Should I talk to my lender before listing during a financial hardship?

Short answer

Yes, but strategically. Lenders have loss-mitigation departments that handle hardship cases — call them before you're more than 30 days behind to explore forbearance, modification, or refinance options.

Yes — and the earlier the better. Most lenders have a loss-mitigation department that handles hardship cases and has options that aren't advertised. Calling them is often free and the conversation is confidential.

Options that may be available, depending on your situation: - Forbearance: temporary pause or reduction of payments (typically 3-12 months). - Loan modification: permanent restructure of terms — lower rate, longer term, or principal reduction. - Repayment plan: catch up missed payments over 6-24 months on top of regular payments. - Refinance: if you still have equity and income, refinancing to a lower payment may avoid the need to sell. - Deed-in-lieu of foreclosure: hand the home back without going through foreclosure (last resort, similar credit impact to short sale).

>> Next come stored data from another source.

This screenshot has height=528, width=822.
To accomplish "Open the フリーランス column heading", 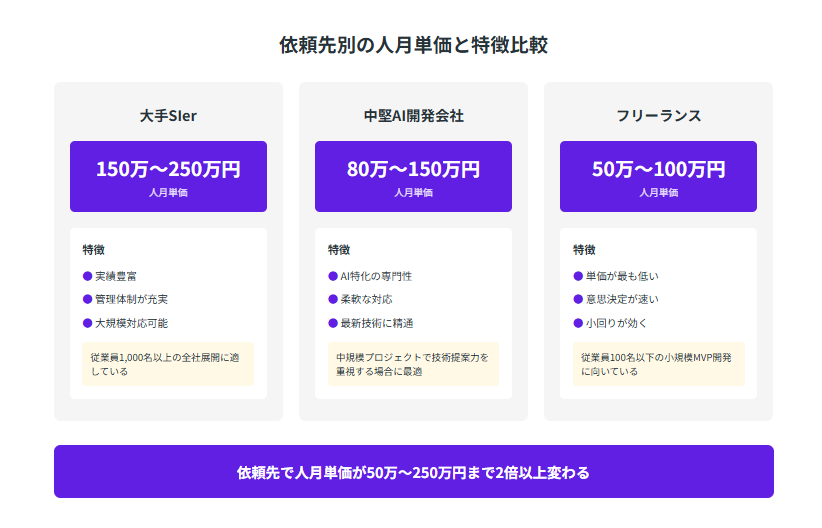I will click(x=658, y=116).
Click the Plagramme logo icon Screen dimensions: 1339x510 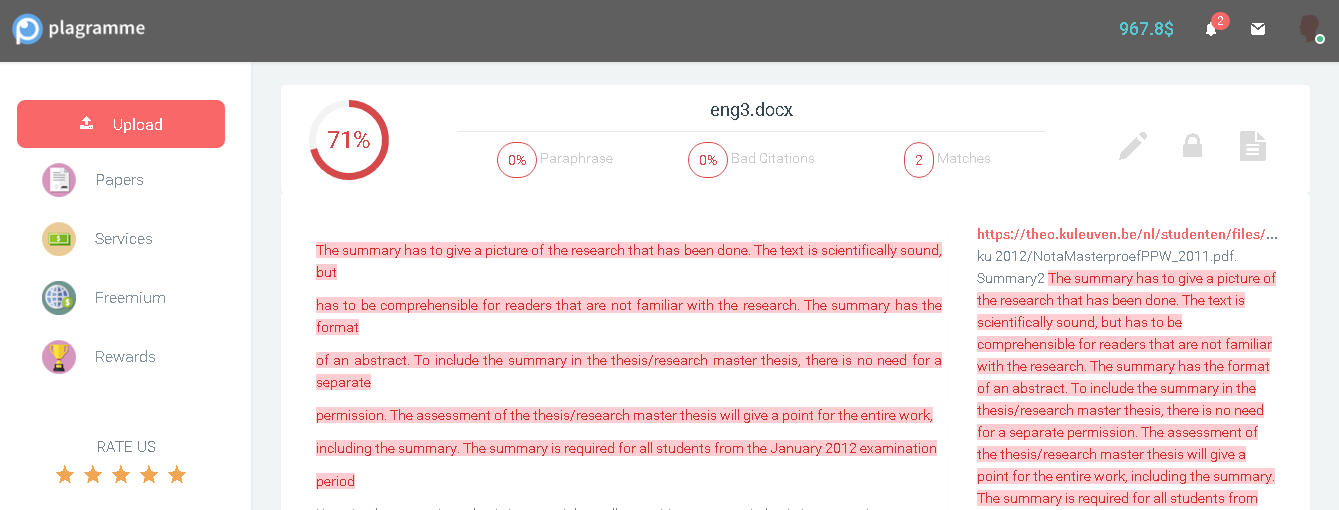tap(28, 29)
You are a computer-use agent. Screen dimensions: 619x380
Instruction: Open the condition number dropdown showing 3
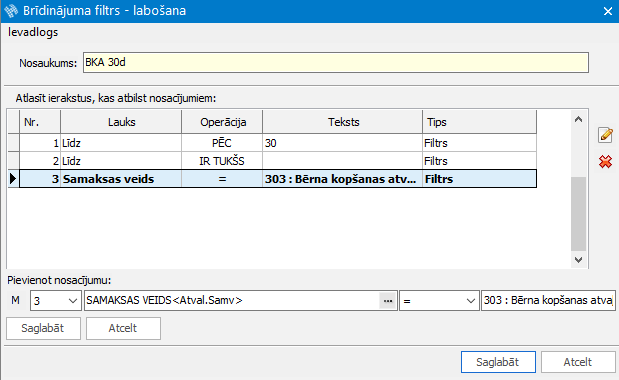(x=56, y=301)
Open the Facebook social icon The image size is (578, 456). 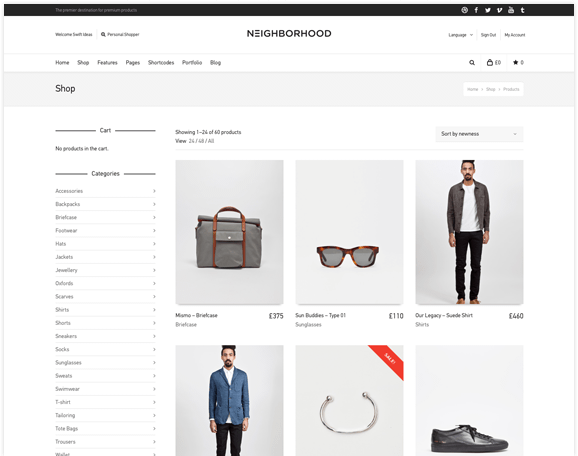pyautogui.click(x=476, y=10)
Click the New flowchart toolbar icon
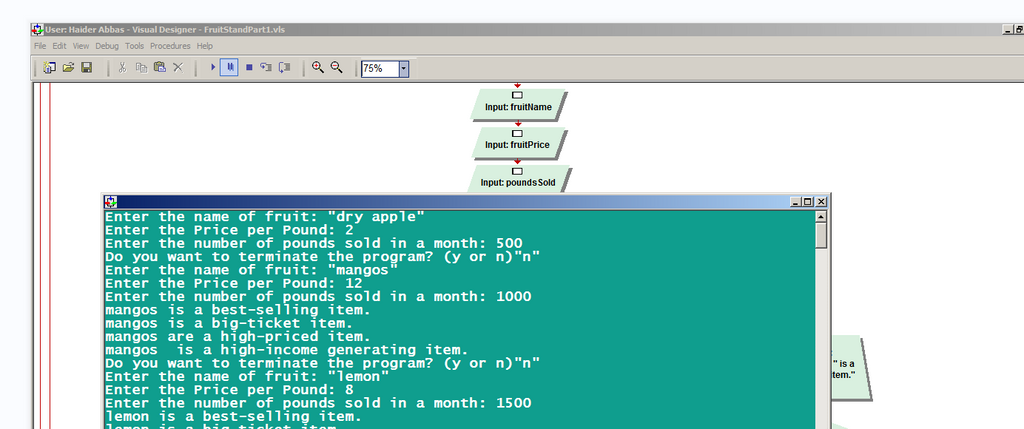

When to call: ideally before you're 30 days behind, while you still have negotiating leverage and many options. The lender's incentive to work with you decreases the further you fall behind.

What to have ready: pay stubs (or last 2 years tax returns if self-employed), bank statements, a written hardship letter explaining what happened, and a basic budget. Lenders' loss-mitigation departments are document-driven.